I've tried adding the symbol "__NSAutoreleaseNoPool" with two underscores, one underscore, and now I'm just feeling stupid. The errors continue to get logged and no breakpoints get hit. Any pointers for breaking on Obj-C symbols or debugging this would be appreciated.
[EDIT: after maybe 10 (10 more, so a couple dozen total, including at least two Xcode restarts) runs I got "Pending breakpoint 9 - "__NSAutoreleaseNoPool" resolved" printed to my console and the breakpoint started working. Is there any way to force a pending breakpoint to actually resolve?]
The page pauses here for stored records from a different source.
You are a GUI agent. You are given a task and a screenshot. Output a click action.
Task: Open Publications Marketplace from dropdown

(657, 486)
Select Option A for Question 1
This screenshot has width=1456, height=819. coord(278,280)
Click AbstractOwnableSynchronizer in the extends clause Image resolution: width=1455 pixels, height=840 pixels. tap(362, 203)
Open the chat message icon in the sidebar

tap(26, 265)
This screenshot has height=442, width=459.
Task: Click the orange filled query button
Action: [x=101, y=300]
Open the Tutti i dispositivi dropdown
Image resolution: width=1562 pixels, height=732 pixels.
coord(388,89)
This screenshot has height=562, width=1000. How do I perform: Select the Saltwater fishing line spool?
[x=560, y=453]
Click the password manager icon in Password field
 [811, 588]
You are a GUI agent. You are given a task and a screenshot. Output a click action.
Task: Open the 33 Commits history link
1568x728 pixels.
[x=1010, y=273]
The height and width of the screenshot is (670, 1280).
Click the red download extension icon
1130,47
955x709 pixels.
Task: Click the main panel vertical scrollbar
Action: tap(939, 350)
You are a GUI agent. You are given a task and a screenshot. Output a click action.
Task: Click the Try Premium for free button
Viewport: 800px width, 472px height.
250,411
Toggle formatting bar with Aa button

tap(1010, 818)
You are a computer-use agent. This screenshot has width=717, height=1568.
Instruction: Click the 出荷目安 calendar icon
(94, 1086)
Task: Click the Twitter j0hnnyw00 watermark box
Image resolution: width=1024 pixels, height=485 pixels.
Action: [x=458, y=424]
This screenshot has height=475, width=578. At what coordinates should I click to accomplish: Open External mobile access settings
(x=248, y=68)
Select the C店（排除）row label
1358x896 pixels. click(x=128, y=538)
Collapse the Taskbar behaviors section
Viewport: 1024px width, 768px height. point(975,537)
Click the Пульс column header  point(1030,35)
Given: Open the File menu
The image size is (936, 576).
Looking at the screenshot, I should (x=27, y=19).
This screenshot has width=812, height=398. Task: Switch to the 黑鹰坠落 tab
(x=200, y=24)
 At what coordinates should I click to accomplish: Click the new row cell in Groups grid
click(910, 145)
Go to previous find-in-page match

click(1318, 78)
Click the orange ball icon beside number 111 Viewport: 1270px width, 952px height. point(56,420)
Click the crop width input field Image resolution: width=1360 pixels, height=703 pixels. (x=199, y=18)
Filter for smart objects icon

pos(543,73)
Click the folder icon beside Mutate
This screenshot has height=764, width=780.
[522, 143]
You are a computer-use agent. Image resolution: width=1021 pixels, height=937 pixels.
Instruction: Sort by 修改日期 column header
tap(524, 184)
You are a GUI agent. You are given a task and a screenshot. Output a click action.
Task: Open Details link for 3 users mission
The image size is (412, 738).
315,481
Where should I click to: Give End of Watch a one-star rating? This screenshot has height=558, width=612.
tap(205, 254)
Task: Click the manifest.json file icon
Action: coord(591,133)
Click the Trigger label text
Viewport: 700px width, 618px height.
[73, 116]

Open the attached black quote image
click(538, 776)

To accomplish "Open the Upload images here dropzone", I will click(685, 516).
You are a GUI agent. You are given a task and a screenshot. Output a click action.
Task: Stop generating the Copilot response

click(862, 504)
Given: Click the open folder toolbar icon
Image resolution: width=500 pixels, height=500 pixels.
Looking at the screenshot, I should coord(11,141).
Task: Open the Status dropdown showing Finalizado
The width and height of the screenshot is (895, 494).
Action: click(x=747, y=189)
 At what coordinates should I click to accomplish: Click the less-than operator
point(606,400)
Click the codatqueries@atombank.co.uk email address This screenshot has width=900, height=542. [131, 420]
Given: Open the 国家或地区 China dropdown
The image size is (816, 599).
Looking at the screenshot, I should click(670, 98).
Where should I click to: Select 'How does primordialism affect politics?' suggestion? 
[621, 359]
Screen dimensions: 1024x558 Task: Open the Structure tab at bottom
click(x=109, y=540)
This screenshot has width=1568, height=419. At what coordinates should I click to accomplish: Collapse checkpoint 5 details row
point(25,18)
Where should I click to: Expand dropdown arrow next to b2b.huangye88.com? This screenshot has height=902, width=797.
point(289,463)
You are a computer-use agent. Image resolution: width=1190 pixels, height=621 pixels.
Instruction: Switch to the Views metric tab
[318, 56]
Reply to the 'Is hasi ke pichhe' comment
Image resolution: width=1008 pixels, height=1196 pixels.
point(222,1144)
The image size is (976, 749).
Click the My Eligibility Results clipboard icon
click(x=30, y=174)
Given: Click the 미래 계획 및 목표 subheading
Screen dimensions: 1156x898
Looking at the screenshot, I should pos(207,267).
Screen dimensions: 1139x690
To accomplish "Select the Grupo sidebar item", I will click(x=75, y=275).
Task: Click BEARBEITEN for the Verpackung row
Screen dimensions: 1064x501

To actually answer your question, look in NSDebug.h. There you will find a comment of which this is part:
NAME OF ENV. VARIABLE DEFAULT SET TO...
NSDebugEnabled NO "YES"
NSZombieEnabled NO "YES"
NSDeallocateZombies NO "YES"
NSHangOnUncaughtException NO "YES"
and farther down are these comments:
// Functions used as interesting breakpoints in a debugger
// void __NSAutoreleaseNoPool(void *object);
// Called to log the "Object X of class Y autoreleased with no
// pool in place - just leaking" message. If an environment
// variable named "NSAutoreleaseHaltOnNoPool" is set with string
// value "YES", the function will automatically break in the
// debugger (or terminate the process).
// void __NSAutoreleaseFreedObject(void *freedObject);
// Called when a previously freed object would be released
// by an autorelease pool. If an environment variable named
// "NSAutoreleaseHaltOnFreedObject" is set with string value
// "YES", the function will automatically break in the debugger
// (or terminate the process).
So you don't really need to set these breakpoints; just set the appropriate environment variables. You can do the latter either from your e.g. .bashrc or in Xcode 4 you can edit the "Run" section of your "scheme" and set them there -- that's what I do, and it works just fine.
I have the same issue on setting breakpoint on __NSAutoreleaseNoPool().
I finally successfully set the break point use gdb command.
After debugger started, press ctrl+C in debugger console.
Use "br __NSAutoreleaseNoPool" to set the break point and restart the debugger.
It sounds like you're using Cocoa in a thread somewhere and not wrapping the thread body with an autorelease pool. You probably don't need to use breakpoints to find this. Are you doing any detachNewThreadSelector?
The issue here is simple: You are releasing with no pool in place. This usually happens in command line tools written against Foundation. Simply add the following code to your main(): (Irrelevant parts omitted)
int main (…) {
NSAutoreleasePool *pool = [[NSAutoreleasePool alloc] init];
/// Your code goes here.
[pool drain]; // This one might not strictly speaking be neccessary.
[pool release];
return 0;
}
Edit: If you are not creating a command line tool, chances are you are doing something naughty; but nonetheless: If you have code you invoke before NSApplicationMain(), you need to wrap this in the same basic code, draining and releasing the pool before the invocation of NSApplicationMain.
I know this is an old thread. Just wanted to share some light on the right solution.
The right way to have a breakpoint at _autoreleasenopool is using the breakpoint navigator in xcode.(use the key command+6).
In the bottom left portion of the breakpoint navigator click '+' sign and add symbolic breaakpoint. Enter the symbol as objc_autoreleaseNoPool.